┌────────

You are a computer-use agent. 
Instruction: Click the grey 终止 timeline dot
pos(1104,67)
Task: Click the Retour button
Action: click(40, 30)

└────────

[What to produce] All of the material above should be set down again, unaltered.

[Reply]
You are a computer-use agent. 
Instruction: Click the grey 终止 timeline dot
pos(1104,67)
Task: Click the Retour button
Action: click(40, 30)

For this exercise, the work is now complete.